With the national standardization of the count survey and our consistent methodology, the Homeless Count is part of the data used to assess progress in ending homelessness in Edmonton. Data obtained from the count informs the picture of different subpopulations, including Indigenous and Immigrant/Refugee populations, unaccompanied children and youth, and veterans.
The Edmonton Homeless Count Committee, made up of members of the housing sector, partner agencies, orders of government, and members of the community, are actively involved with organizing and implementing this count. Representatives include, AHS, Bent Arrow, Boyle Street Community Services, City of Edmonton, Edmonton Public Library, Edmonton Social Planning Council, EndPoverty Edmonton, EPS, Human Services, Mustard Seed, Native Counselling Services Alberta, REACH, and Youth Empowerment & Supports Services (YESS).
The Edmonton Homeless Count will take place over a 24-hour period from April 11-12. Teams of volunteers fan out across the city to conduct the survey on predetermined routes, including areas close to drop-in centres, libraries, temporary employment agencies, bottle depots, and other places. Volunteers will also be counting in emergency shelters during the night count, and data will be collected provincially from health and justice facilities.
In 2016, 1,752 individuals experiencing homelessness were counted which marked a decrease of 43% from the 2008 count. Since Edmonton launched a Plan to End Homelessness in 2009, over 6,800 people have been housed and supported through the Housing First program.
There is also a significant over-representation of Indigenous peoples amongst those experiencing homelessness in Edmonton. Although only 6% of the overall population identifies as Indigenous, 48% of those enumerated in the 2016 Homeless Count identified as Indigenous.
Although we have made strong progress, we know that we still have much work to do. Edmonton’s Updated Plan to Prevent and End Homelessness, released in fall 2017, reinforces coordination across Edmonton’s homeless serving sector and enhanced integration with other services and supports.

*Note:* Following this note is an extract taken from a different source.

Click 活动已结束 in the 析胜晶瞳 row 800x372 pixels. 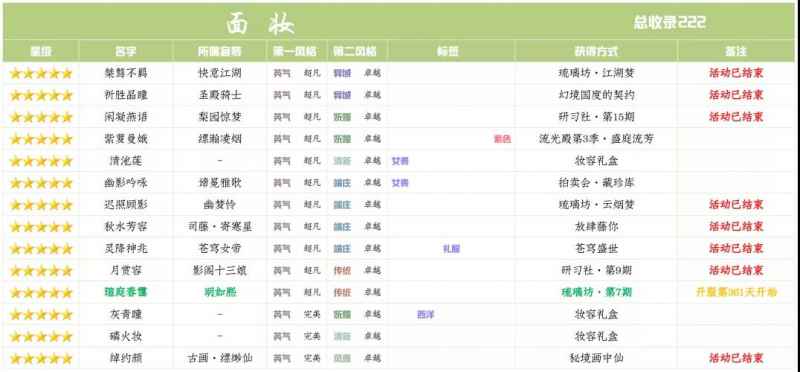[x=736, y=95]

The Homeless Count will occur regardless of the weather conditions, unless a weather advisory is issued by the city.
Copies of all previous Count Reports and the 2016 Count report are available on the Homeward Trust Edmonton website at http://homewardtrust.ca/what-weve-learned/reports-publications/
The Homeless Count is a point-in-time count of Edmonton’s homeless population that provides a current snapshot and enables us to examine how this population changes over time. The results of the count are used by community agencies, researchers and government to estimate the size and demographic characteristics across time of our homeless population in order to inform our ongoing efforts to prevent and end homelessness.

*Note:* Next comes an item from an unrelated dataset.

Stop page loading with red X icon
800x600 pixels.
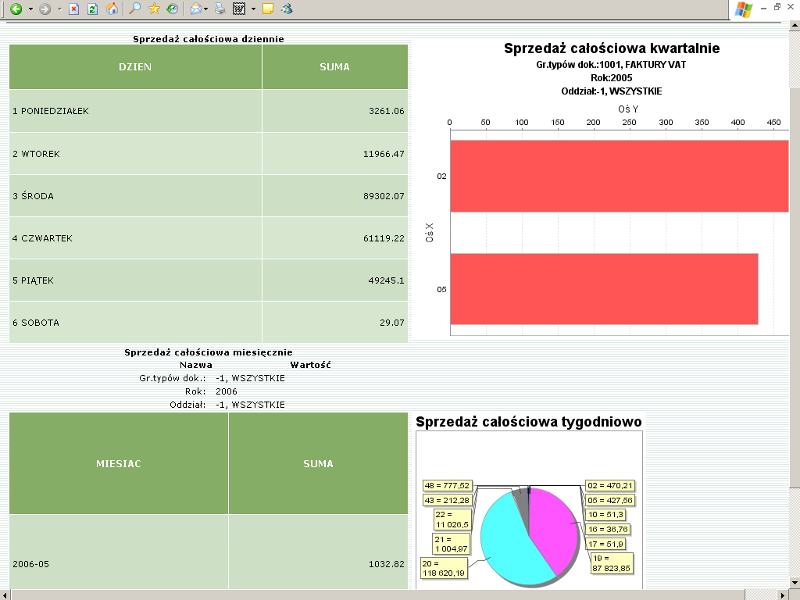[x=74, y=8]
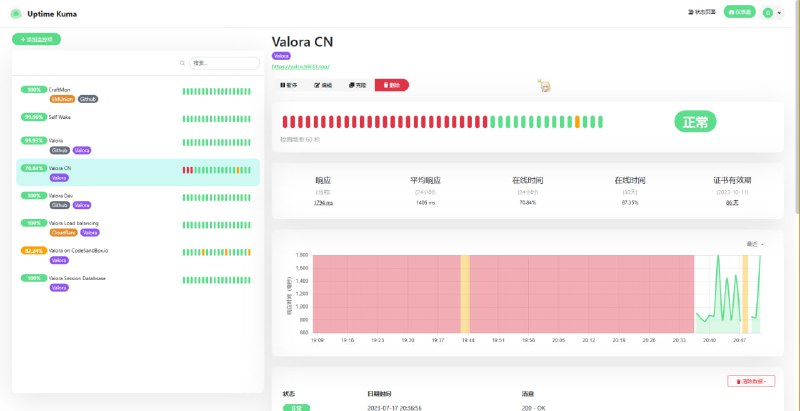Edit the Valora CN monitor

(323, 85)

We use Homeless Count data to:
There are many faces of homelessness, and none fit a specific description. As you will be surveying everyone you encounter during your shift, you may encounter a variety of experiences. You may encounter people who have homes, are staying with friends, couch surfing, living in a shelter, living in their cars, or camping in the river valley. It is important to keep an open mind and treat everyone with respect.
All volunteers will be placed in teams of two or more for the entirety of the shift. While we do not anticipate any unsafe situations for volunteers, given the positive experiences of volunteers since 1999, safety measures are in place to ensure all volunteers feel safe throughout their shift. In an effort to deliver a consistent safety message, all volunteers must attend the mandatory training sessions.